■ **SUPPLIED MATERIAL**:

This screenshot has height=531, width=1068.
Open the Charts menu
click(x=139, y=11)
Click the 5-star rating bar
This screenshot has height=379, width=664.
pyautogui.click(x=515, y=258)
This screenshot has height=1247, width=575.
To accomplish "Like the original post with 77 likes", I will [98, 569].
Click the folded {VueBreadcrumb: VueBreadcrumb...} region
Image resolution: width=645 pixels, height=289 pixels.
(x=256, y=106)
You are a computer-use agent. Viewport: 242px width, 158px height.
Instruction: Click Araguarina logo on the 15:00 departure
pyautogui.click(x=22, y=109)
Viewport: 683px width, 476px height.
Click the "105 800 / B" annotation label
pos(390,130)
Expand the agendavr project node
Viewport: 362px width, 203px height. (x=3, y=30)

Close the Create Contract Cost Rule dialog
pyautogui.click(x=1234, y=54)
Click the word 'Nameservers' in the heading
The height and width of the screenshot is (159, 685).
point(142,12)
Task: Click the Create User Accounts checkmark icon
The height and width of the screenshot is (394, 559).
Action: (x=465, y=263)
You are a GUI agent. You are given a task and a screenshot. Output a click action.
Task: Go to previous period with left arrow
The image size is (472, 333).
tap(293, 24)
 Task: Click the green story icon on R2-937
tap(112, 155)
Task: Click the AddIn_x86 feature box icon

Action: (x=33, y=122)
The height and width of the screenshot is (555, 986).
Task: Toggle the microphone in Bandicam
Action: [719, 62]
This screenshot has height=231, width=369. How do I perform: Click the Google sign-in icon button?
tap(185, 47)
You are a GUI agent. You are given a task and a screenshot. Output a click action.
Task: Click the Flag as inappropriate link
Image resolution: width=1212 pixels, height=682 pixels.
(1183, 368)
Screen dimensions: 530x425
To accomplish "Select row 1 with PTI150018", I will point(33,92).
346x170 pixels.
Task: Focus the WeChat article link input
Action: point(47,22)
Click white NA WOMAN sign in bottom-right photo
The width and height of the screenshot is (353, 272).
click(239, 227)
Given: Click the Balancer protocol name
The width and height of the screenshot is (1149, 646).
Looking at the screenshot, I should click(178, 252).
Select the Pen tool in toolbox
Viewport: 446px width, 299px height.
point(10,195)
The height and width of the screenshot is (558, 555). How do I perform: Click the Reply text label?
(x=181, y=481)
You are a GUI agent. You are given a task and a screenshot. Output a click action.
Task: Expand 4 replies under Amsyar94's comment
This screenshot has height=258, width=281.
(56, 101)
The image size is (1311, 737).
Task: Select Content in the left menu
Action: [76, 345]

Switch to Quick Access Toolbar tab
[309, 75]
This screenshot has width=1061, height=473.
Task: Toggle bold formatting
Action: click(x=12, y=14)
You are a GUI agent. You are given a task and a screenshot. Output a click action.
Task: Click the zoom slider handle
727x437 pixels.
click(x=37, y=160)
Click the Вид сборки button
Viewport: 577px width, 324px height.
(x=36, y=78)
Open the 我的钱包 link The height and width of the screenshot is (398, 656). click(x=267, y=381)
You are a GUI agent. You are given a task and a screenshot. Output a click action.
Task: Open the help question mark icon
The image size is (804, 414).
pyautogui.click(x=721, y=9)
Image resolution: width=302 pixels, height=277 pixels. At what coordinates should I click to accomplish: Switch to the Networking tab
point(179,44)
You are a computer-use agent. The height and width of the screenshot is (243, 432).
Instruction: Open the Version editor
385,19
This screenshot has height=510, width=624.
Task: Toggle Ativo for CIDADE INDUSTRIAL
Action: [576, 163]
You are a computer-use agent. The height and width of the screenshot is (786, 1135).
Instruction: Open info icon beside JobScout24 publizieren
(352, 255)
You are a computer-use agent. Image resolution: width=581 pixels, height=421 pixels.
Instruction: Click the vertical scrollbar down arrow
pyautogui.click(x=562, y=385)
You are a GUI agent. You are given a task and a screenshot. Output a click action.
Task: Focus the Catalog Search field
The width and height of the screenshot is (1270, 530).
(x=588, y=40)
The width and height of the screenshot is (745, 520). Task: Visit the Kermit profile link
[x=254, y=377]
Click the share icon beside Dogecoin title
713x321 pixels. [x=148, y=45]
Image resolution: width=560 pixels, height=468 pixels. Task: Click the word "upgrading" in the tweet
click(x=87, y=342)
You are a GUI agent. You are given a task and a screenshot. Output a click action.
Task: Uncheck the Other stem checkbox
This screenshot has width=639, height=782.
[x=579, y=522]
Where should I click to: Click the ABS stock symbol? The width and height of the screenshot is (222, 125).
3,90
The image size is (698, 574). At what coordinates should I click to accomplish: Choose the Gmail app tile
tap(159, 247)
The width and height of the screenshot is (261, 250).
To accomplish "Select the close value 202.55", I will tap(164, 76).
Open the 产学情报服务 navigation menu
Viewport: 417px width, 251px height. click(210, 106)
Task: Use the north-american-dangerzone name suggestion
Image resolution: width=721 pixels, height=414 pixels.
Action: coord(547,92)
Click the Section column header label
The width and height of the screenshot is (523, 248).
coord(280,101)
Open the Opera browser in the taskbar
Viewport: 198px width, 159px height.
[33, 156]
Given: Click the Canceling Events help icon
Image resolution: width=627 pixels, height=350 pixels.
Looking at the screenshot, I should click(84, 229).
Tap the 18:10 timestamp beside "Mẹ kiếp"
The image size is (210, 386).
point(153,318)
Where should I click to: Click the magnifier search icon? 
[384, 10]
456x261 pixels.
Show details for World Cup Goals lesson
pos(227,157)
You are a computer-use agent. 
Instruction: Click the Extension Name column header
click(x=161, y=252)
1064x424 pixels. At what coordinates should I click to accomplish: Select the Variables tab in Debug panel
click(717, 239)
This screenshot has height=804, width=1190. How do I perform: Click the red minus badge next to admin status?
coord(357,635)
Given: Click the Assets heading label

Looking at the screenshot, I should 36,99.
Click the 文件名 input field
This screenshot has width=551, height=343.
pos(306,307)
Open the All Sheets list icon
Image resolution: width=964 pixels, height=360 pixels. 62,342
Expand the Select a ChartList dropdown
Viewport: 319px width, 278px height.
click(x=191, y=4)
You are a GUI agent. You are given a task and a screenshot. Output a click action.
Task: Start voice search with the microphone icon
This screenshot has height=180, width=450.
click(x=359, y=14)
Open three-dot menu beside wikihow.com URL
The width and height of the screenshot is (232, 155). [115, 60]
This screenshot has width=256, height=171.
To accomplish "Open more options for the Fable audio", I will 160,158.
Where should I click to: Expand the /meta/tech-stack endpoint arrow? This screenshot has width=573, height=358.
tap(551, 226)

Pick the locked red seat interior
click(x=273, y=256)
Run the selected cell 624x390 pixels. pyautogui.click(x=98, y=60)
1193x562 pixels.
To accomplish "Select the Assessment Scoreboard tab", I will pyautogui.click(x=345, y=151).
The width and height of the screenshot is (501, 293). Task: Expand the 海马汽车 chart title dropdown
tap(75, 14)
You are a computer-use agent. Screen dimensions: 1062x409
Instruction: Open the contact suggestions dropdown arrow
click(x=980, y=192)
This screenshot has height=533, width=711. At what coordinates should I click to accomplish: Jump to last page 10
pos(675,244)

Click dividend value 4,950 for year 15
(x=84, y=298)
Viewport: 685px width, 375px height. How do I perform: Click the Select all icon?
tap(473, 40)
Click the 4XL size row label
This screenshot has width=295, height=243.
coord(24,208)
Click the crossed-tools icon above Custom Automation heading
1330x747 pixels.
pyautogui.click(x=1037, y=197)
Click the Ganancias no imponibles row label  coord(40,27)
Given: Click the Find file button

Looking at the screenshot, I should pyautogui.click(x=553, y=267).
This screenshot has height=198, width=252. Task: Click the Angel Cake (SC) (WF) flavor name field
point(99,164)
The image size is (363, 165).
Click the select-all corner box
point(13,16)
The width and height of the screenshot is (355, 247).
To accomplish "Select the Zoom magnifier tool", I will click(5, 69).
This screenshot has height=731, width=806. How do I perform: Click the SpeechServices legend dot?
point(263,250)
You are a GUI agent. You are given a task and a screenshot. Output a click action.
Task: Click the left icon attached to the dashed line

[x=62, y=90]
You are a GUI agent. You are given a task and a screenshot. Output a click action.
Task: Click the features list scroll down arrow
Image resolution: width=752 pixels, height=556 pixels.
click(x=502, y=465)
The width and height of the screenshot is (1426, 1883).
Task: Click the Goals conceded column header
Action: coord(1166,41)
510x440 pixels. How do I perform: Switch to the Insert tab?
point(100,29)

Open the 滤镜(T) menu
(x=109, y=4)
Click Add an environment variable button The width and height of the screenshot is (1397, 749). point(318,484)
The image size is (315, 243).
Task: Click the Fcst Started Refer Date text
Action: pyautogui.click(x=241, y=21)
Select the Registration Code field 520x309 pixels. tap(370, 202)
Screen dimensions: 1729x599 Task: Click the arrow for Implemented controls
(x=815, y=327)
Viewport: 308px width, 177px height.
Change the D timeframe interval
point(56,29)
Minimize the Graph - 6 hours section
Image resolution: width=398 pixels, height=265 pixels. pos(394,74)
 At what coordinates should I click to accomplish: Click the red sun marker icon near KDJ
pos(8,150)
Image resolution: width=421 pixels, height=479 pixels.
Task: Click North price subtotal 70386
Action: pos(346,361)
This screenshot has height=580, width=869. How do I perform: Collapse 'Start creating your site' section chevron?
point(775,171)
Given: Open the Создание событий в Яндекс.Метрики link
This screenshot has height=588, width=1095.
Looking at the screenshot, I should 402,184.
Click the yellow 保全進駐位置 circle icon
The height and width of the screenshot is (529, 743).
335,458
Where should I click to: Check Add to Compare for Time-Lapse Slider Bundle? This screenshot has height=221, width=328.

■ **TASK OBJECTIVE**:
Could you reproduce, exactly, every line above from the line with "Open the 产学情报服务 navigation menu" to the line with "Task: Use the", and no other line? Both ends count.

■ **SOLVED EXERCISE**:
Open the 产学情报服务 navigation menu
Viewport: 417px width, 251px height. click(210, 106)
Task: Use the north-american-dangerzone name suggestion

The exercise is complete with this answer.